Task goal | What is needed is an exact copy of the records below, minus any pictures.

Saved entries |
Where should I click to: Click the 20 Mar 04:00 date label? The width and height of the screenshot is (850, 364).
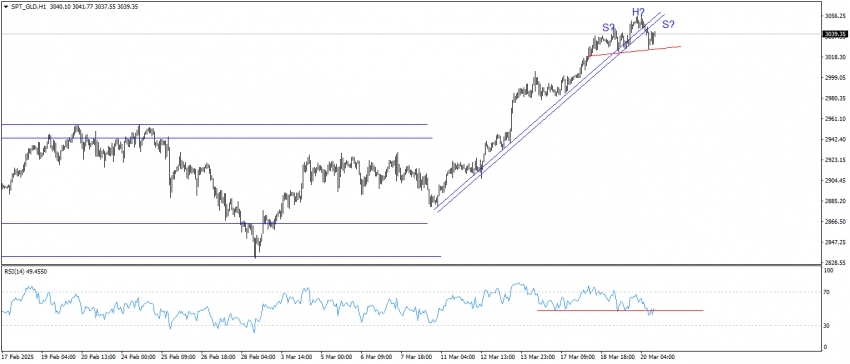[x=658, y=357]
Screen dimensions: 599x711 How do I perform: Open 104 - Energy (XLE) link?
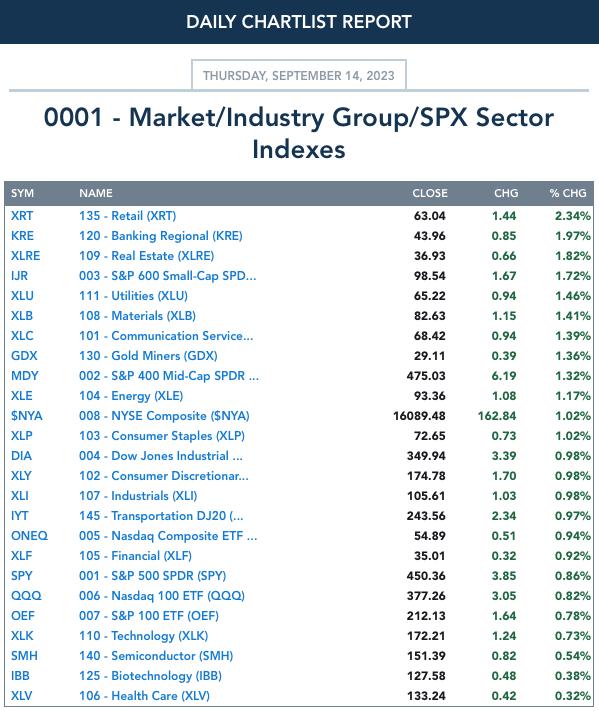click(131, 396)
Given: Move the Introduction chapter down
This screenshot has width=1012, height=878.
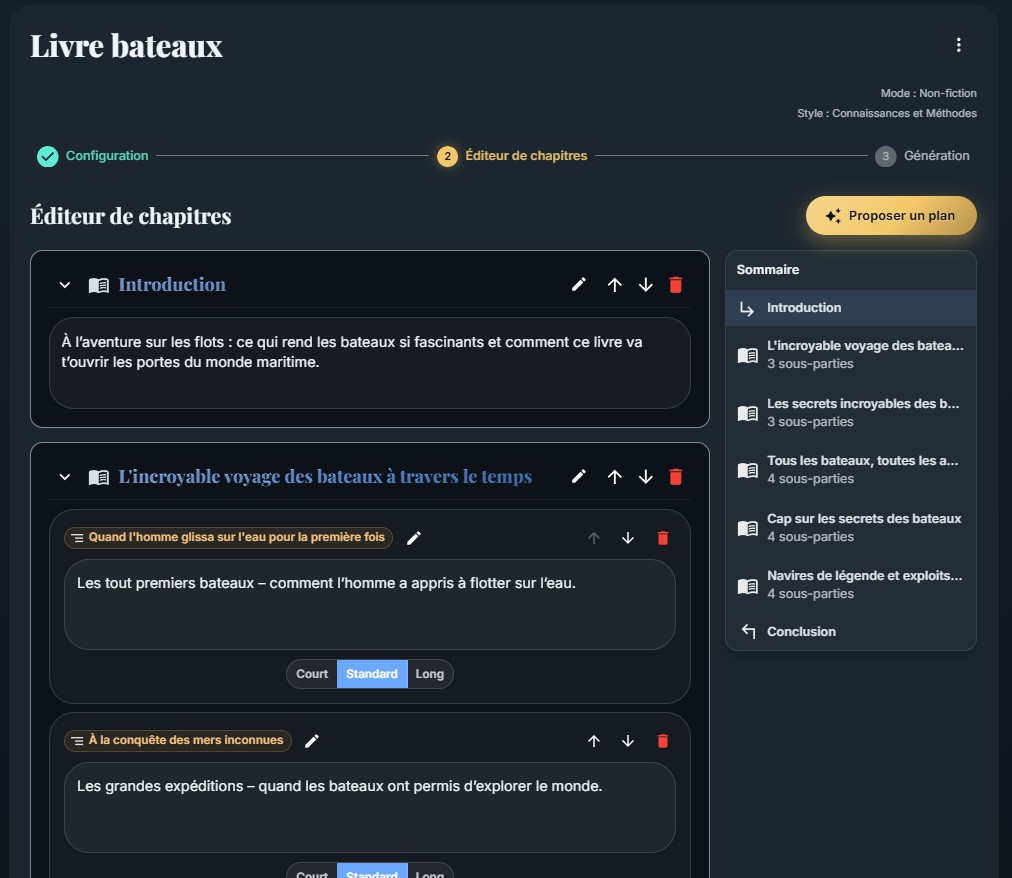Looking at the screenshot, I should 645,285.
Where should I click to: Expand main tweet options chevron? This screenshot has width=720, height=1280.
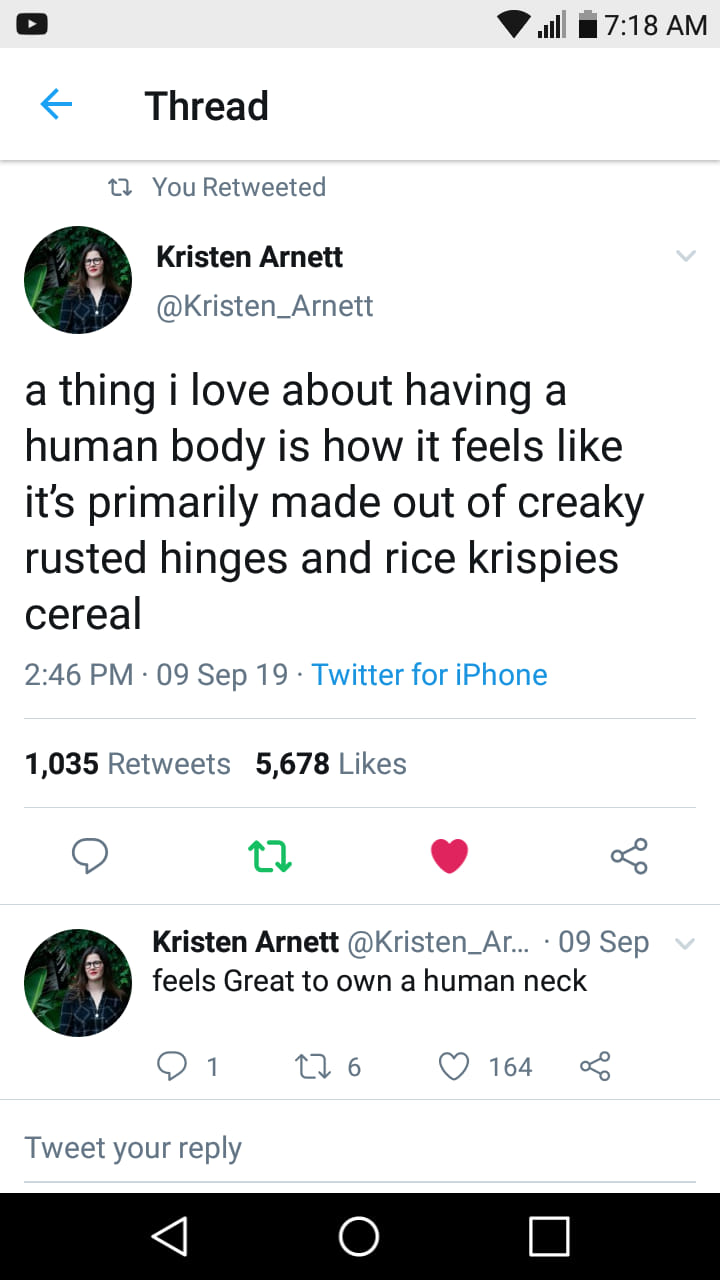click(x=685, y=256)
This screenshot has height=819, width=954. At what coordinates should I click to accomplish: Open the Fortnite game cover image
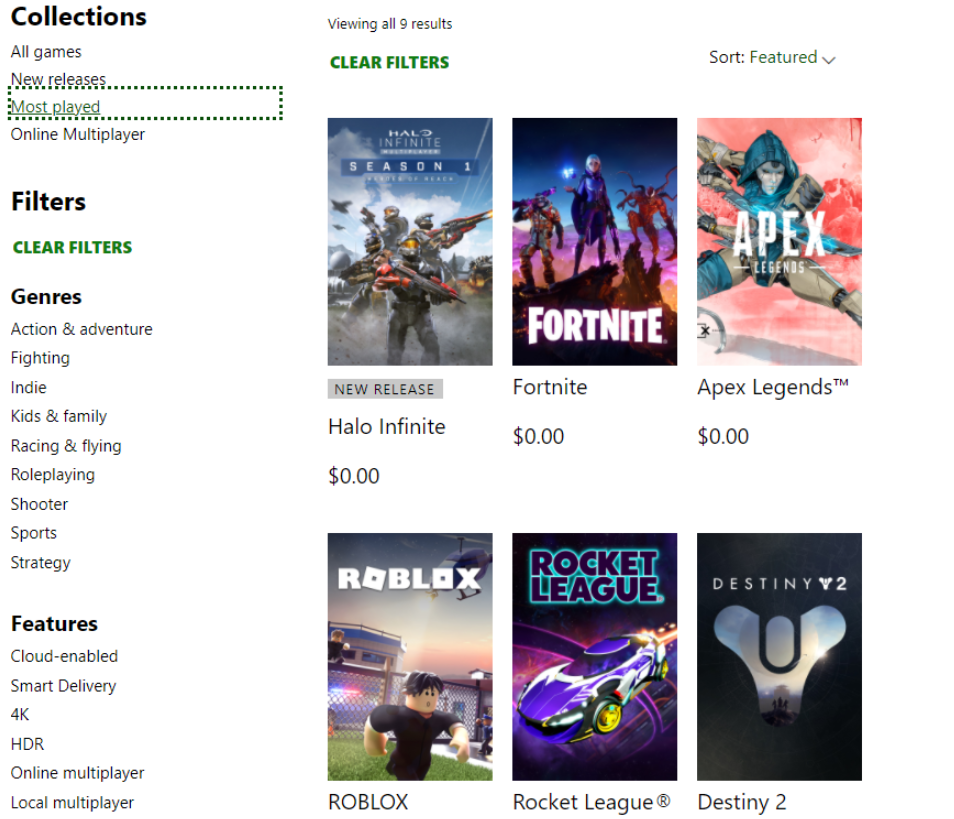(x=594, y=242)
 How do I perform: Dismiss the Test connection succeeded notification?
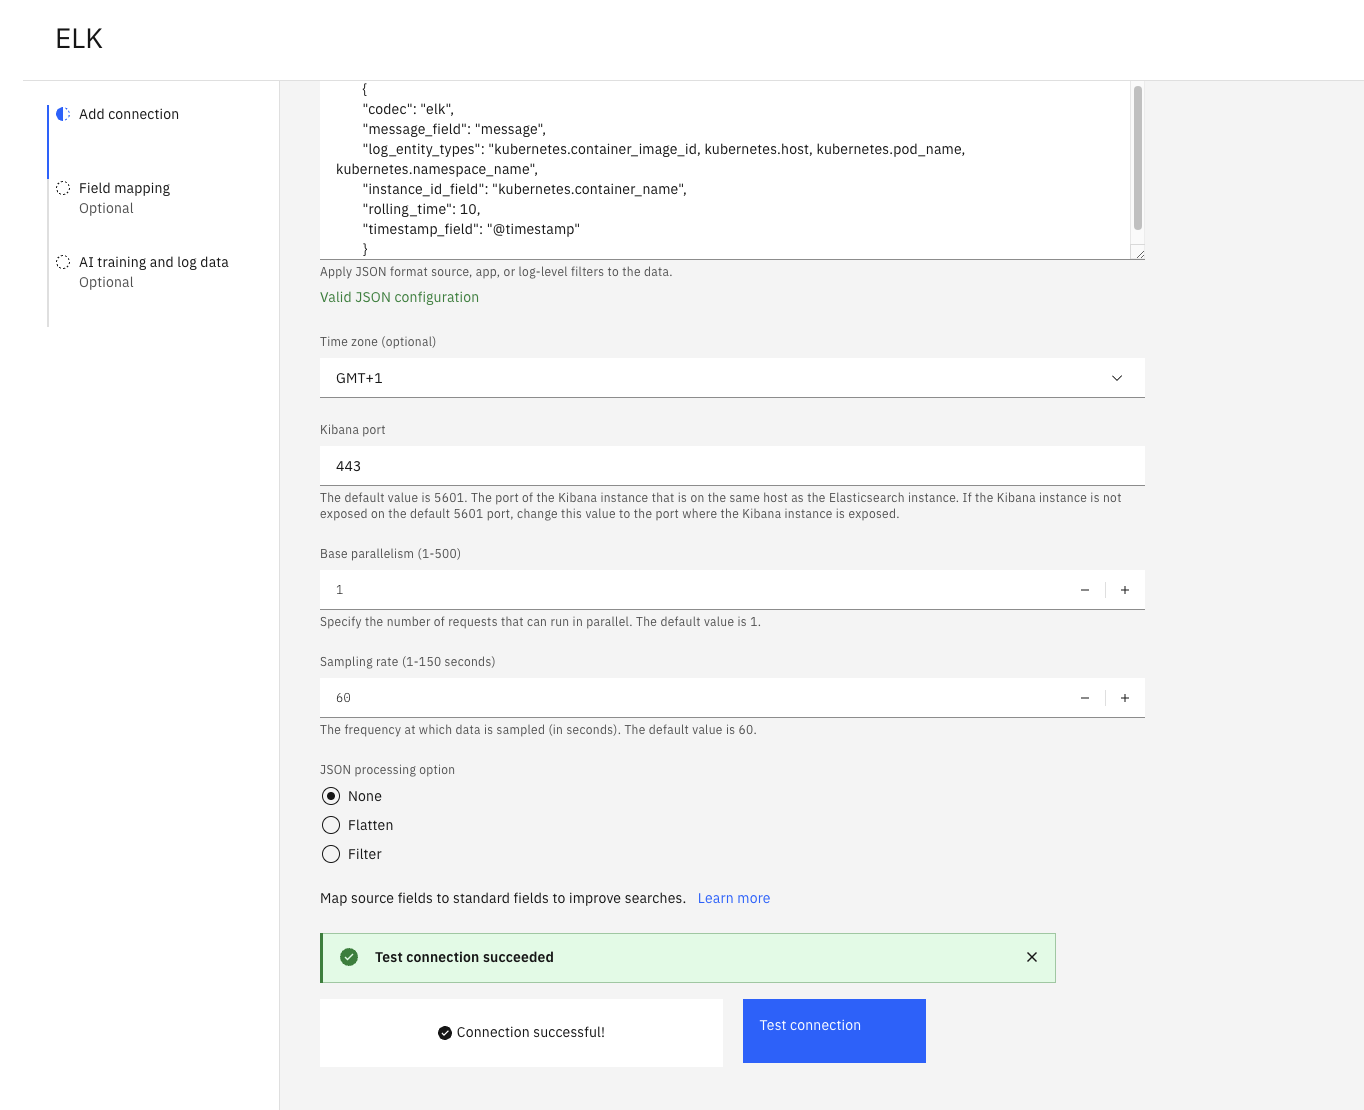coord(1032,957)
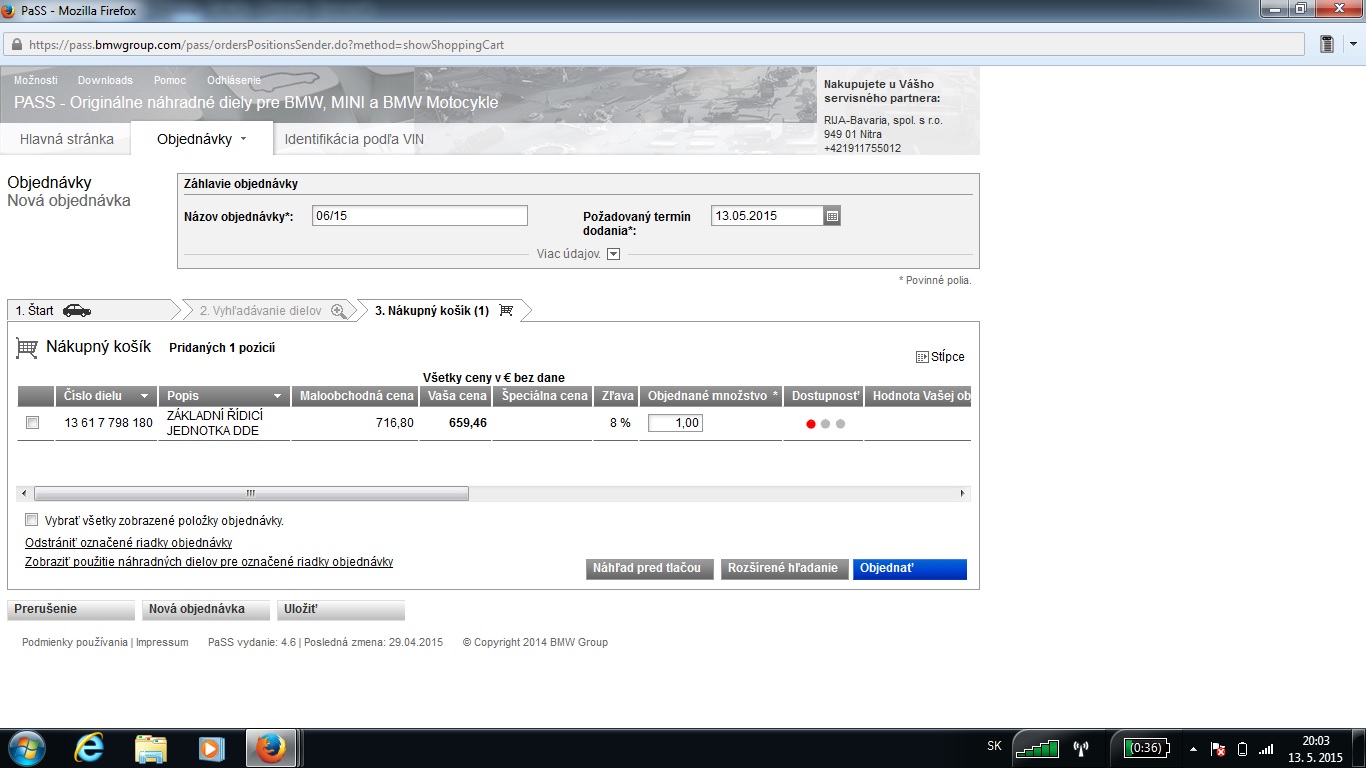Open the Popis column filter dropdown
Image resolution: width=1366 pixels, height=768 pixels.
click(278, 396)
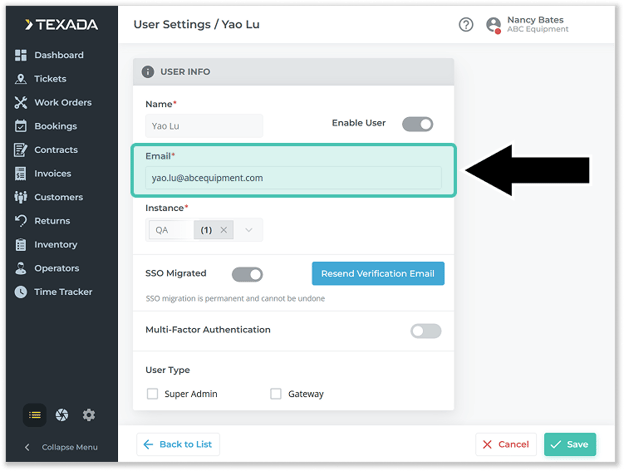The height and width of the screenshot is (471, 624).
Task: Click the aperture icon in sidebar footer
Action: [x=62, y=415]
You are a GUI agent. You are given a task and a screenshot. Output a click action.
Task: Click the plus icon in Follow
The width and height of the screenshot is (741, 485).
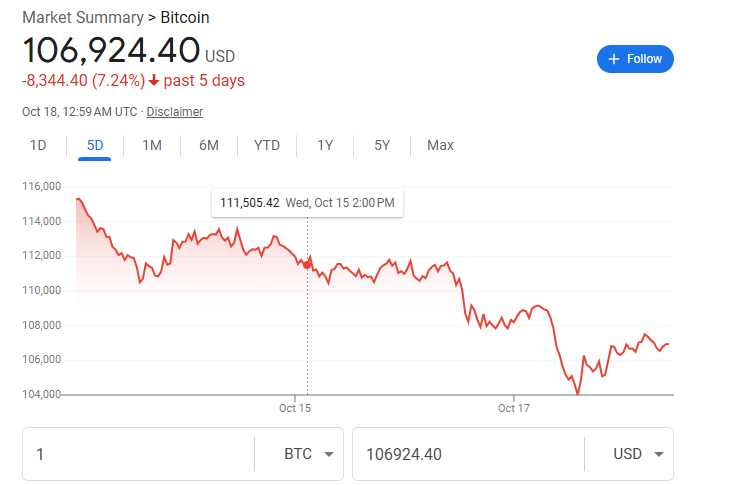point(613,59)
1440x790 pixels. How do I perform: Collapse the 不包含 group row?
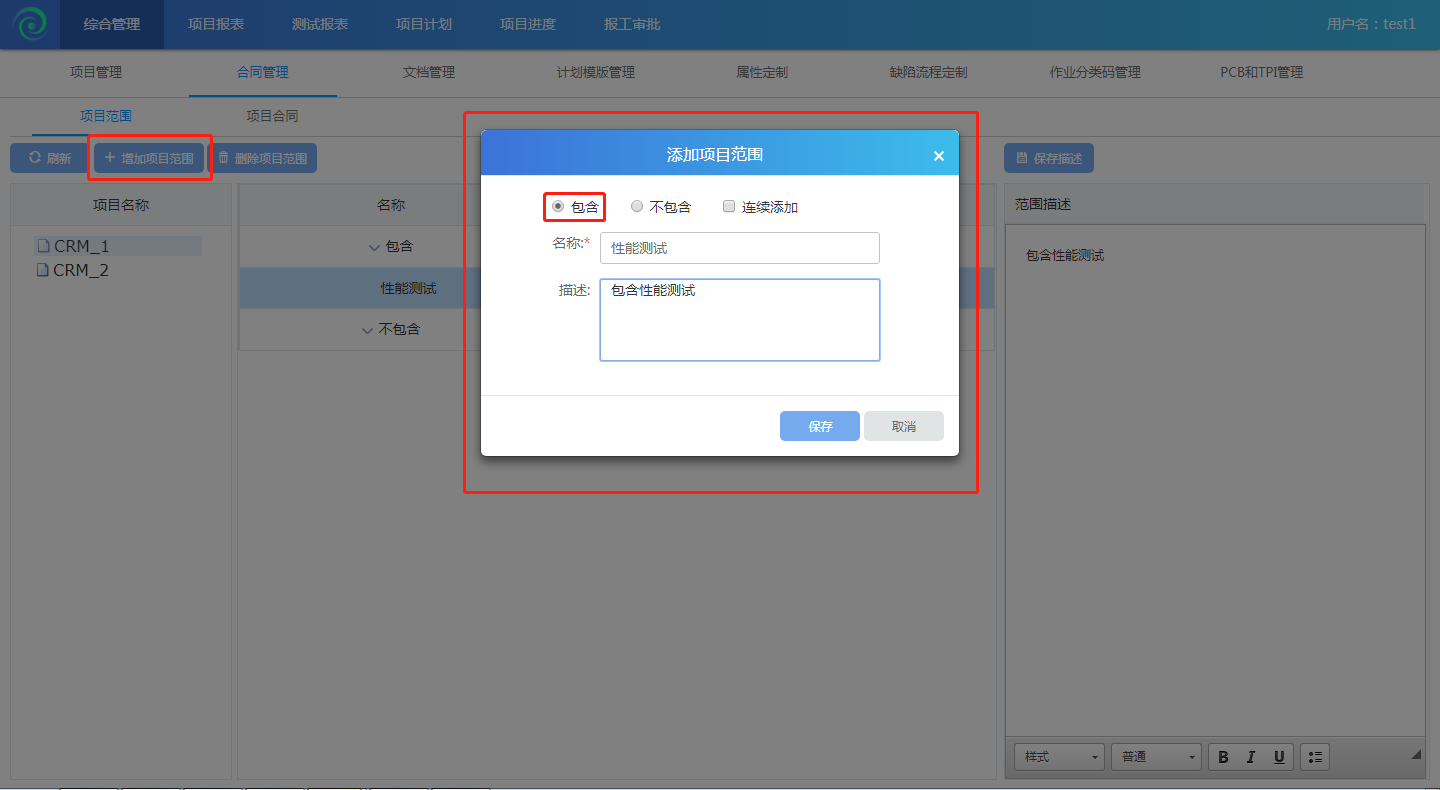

Task response |
Where should I click to: Click the 20 Mar 04:00 date label? The width and height of the screenshot is (850, 364).
[x=658, y=357]
Screen dimensions: 599x711 How do I perform: Open 104 - Energy (XLE) link?
click(131, 396)
Given: Move the Introduction chapter down
This screenshot has width=1012, height=878.
Looking at the screenshot, I should 645,285.
Where should I click to: Expand main tweet options chevron? This screenshot has width=720, height=1280.
click(x=685, y=256)
This screenshot has height=819, width=954. At what coordinates should I click to accomplish: Open the Fortnite game cover image
(x=594, y=242)
 How do I perform: Dismiss the Test connection succeeded notification?
coord(1032,957)
Open the Popis column filter dropdown
Image resolution: width=1366 pixels, height=768 pixels.
click(278, 396)
The height and width of the screenshot is (471, 624).
Task: Click the aperture icon in sidebar footer
Action: [x=62, y=415]
You are a GUI agent. You are given a task and a screenshot. Output a click action.
Task: Click the plus icon in Follow
The width and height of the screenshot is (741, 485).
point(613,59)
1440x790 pixels. How do I perform: Collapse the 不包含 group row?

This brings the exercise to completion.